[Screenshot grounding data]
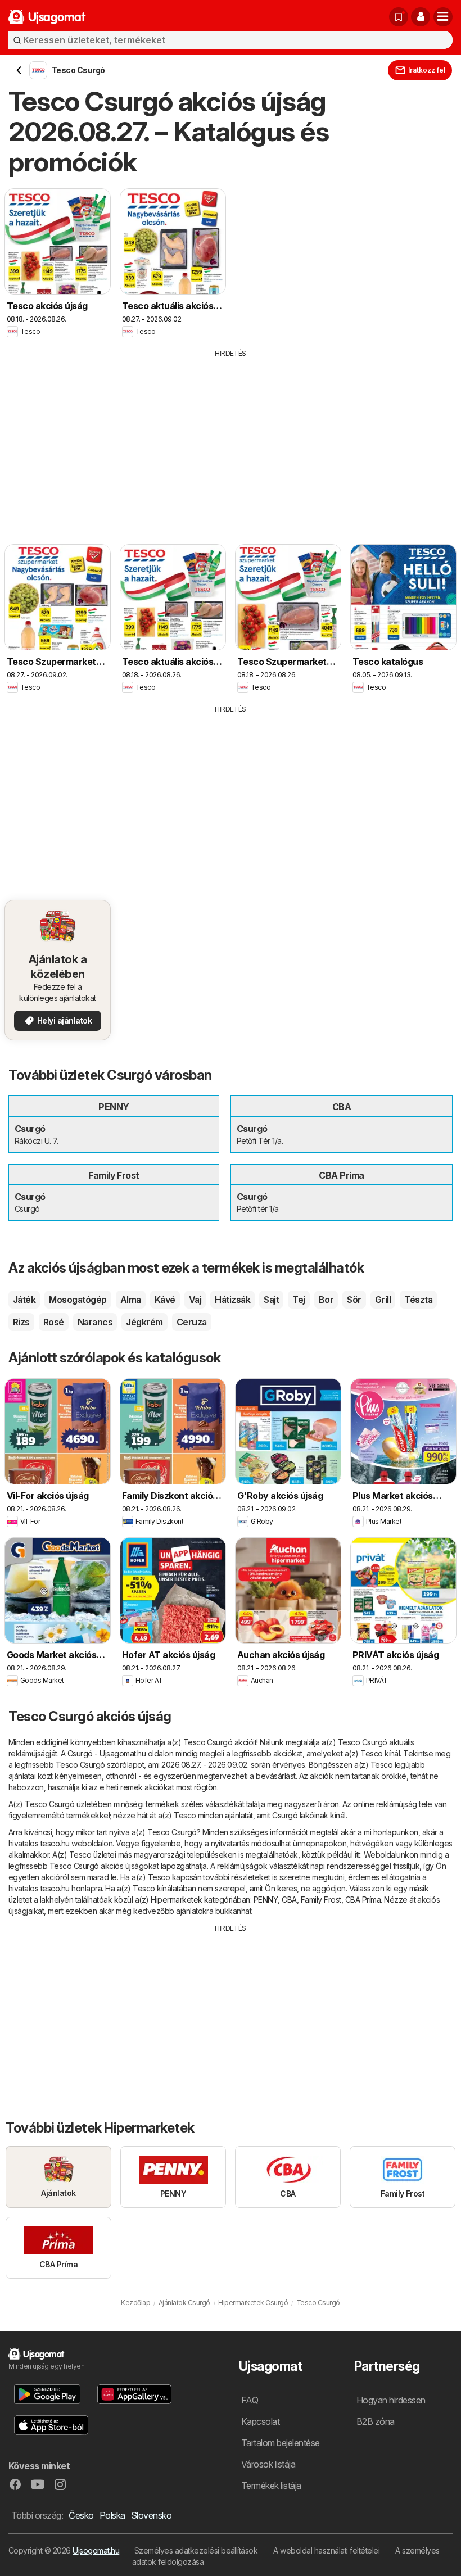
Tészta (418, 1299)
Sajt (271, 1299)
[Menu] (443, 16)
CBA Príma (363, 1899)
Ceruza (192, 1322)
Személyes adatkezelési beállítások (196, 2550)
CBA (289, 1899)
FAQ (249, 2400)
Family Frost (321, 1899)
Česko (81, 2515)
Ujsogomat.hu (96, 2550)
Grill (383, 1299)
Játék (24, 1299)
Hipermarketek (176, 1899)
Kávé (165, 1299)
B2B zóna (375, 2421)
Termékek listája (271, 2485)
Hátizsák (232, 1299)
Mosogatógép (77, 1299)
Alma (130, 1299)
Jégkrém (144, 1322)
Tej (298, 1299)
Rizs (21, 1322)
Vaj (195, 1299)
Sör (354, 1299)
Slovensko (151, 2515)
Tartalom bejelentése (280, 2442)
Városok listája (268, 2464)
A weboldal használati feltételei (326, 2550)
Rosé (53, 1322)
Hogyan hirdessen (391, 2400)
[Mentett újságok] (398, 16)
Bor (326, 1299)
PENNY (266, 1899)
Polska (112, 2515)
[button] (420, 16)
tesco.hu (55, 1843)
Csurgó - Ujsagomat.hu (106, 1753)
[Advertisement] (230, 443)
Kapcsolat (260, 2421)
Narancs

==

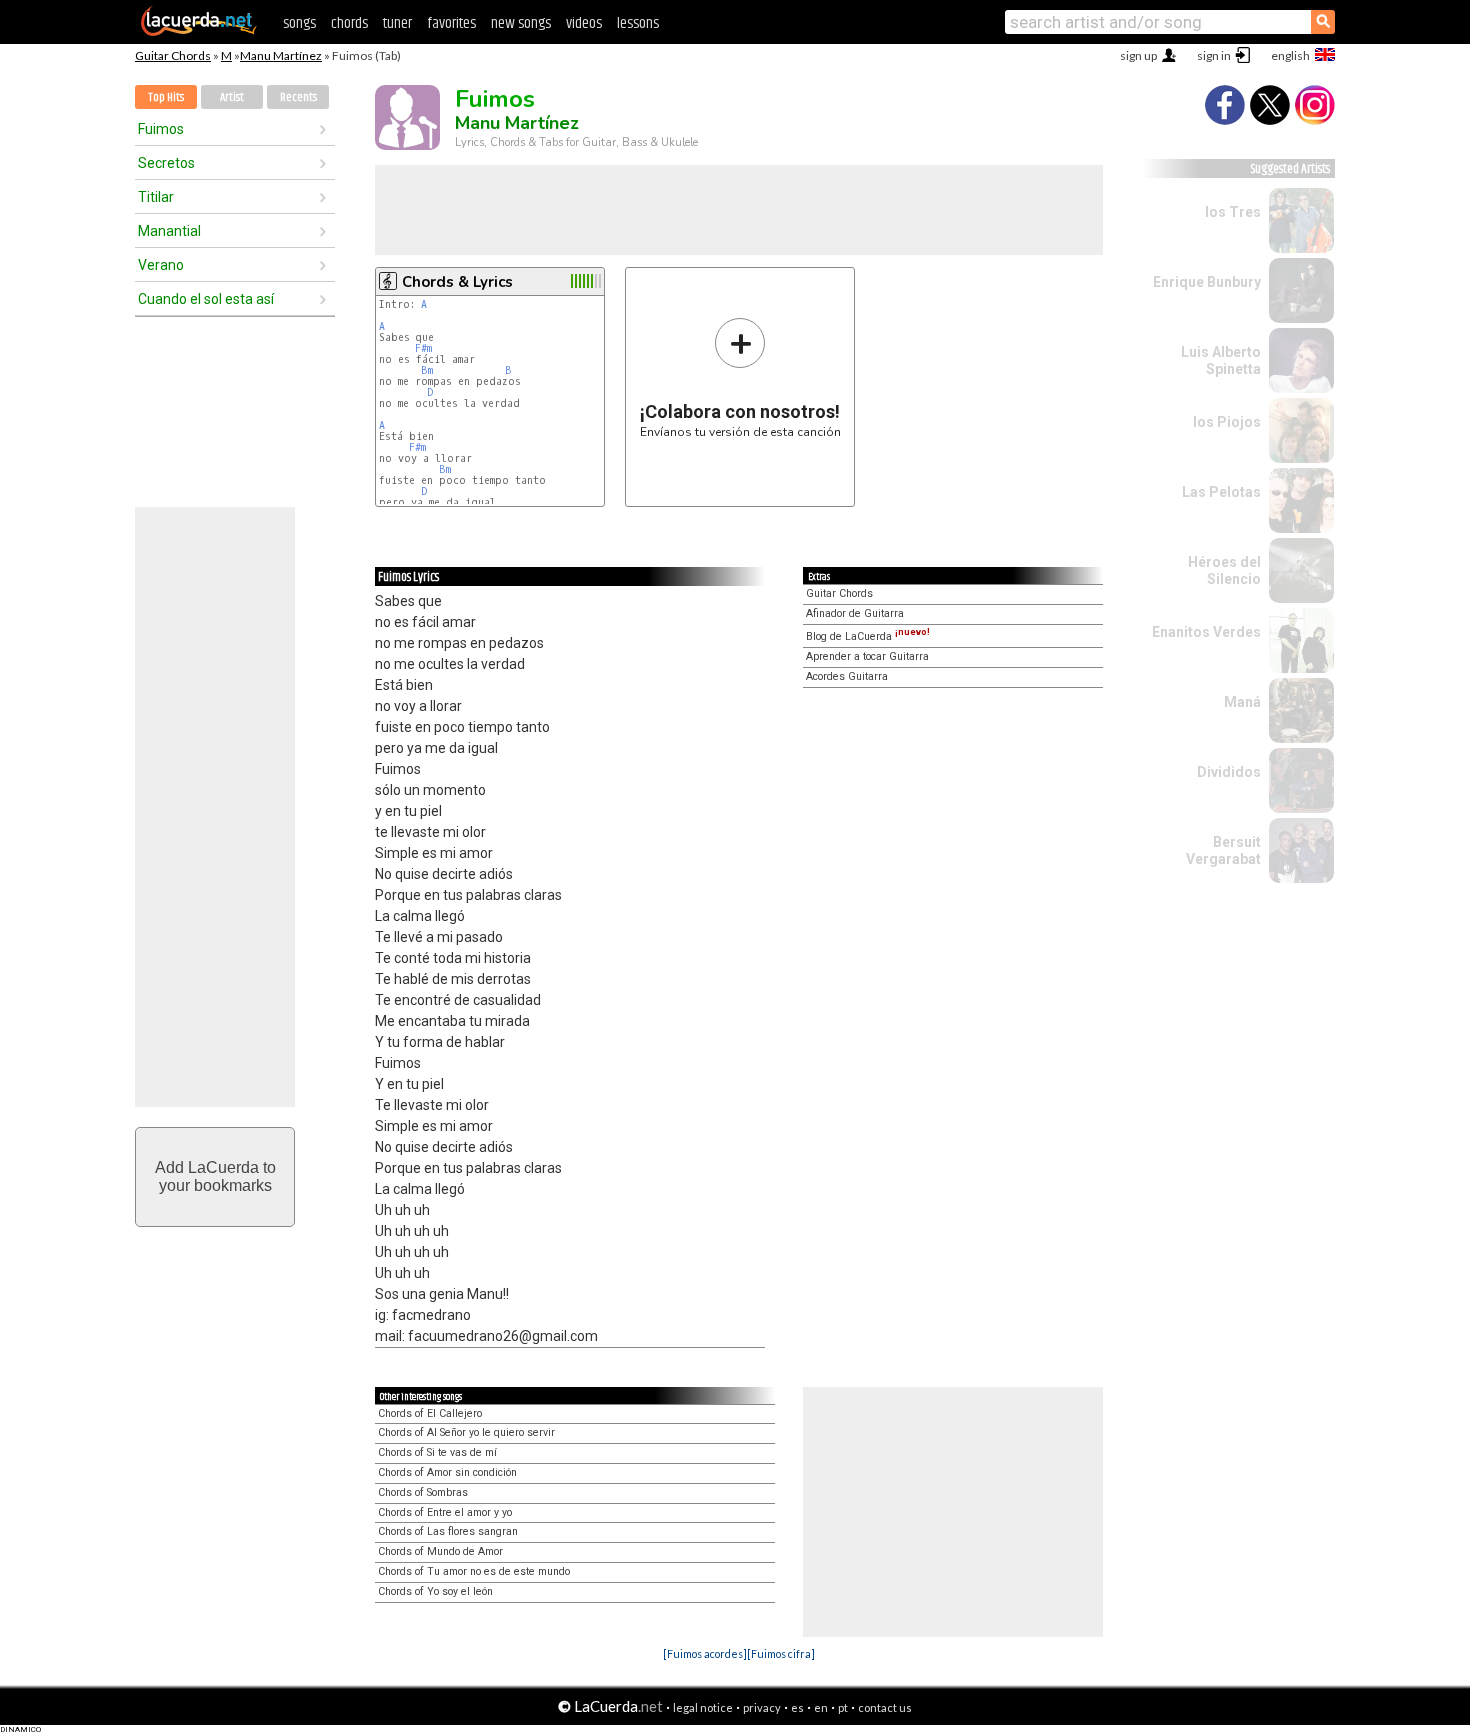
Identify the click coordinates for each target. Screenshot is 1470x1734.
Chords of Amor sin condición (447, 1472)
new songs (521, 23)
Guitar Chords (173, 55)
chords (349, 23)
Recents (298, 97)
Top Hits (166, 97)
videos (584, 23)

--

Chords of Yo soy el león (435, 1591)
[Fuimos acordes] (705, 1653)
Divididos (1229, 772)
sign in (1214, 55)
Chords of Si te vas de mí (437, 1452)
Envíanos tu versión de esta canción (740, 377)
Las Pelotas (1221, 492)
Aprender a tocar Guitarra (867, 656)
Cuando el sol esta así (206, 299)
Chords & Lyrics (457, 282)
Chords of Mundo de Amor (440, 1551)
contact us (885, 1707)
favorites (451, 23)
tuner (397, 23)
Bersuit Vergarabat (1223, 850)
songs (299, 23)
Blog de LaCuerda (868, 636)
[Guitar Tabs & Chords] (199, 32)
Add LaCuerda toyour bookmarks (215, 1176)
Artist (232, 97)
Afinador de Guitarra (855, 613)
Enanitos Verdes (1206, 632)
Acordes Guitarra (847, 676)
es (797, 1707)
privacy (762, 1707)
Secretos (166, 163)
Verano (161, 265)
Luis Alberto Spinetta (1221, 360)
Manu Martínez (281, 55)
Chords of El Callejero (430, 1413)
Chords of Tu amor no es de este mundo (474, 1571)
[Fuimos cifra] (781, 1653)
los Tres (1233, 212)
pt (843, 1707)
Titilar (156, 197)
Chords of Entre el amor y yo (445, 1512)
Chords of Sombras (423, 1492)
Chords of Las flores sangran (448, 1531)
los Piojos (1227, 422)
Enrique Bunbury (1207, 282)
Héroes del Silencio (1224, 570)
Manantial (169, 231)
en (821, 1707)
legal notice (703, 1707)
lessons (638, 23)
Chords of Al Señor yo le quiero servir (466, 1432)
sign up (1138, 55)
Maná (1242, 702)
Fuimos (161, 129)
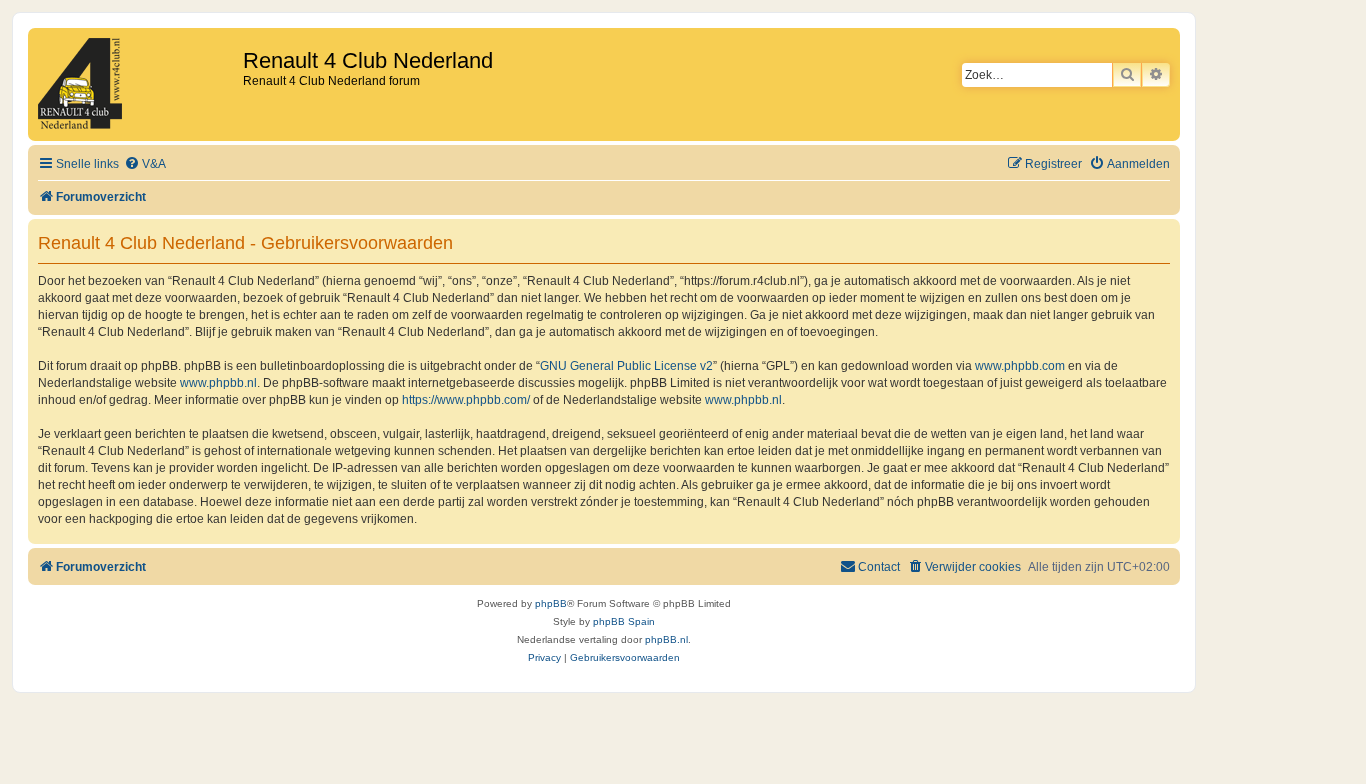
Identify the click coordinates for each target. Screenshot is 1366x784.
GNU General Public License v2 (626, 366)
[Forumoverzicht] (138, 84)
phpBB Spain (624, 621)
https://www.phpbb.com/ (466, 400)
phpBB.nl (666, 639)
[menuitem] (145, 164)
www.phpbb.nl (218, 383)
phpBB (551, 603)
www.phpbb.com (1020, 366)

Directions for this task:
Copy word for word the lines of the records above from the one with "[Fuimos cifra] (781, 1653)" up to and including the one with "www.phpbb.com (1020, 366)". Skip the pictures.

Final answer:
[Fuimos cifra] (781, 1653)
los Tres (1233, 212)
pt (843, 1707)
Titilar (156, 197)
Chords of Entre el amor y yo (445, 1512)
Chords of Sombras (423, 1492)
Chords of Las flores sangran (448, 1531)
los Piojos (1227, 422)
Enrique Bunbury (1207, 282)
Héroes del Silencio (1224, 570)
Manantial (169, 231)
en (821, 1707)
legal notice (703, 1707)
lessons (638, 23)
Chords of Al Señor yo le quiero servir (466, 1432)
sign up (1138, 55)
Maná (1242, 702)
Fuimos (161, 129)
Identify the click coordinates for each target. Screenshot is 1366x784.
GNU General Public License v2 (626, 366)
[Forumoverzicht] (138, 84)
phpBB Spain (624, 621)
https://www.phpbb.com/ (466, 400)
phpBB.nl (666, 639)
[menuitem] (145, 164)
www.phpbb.nl (218, 383)
phpBB (551, 603)
www.phpbb.com (1020, 366)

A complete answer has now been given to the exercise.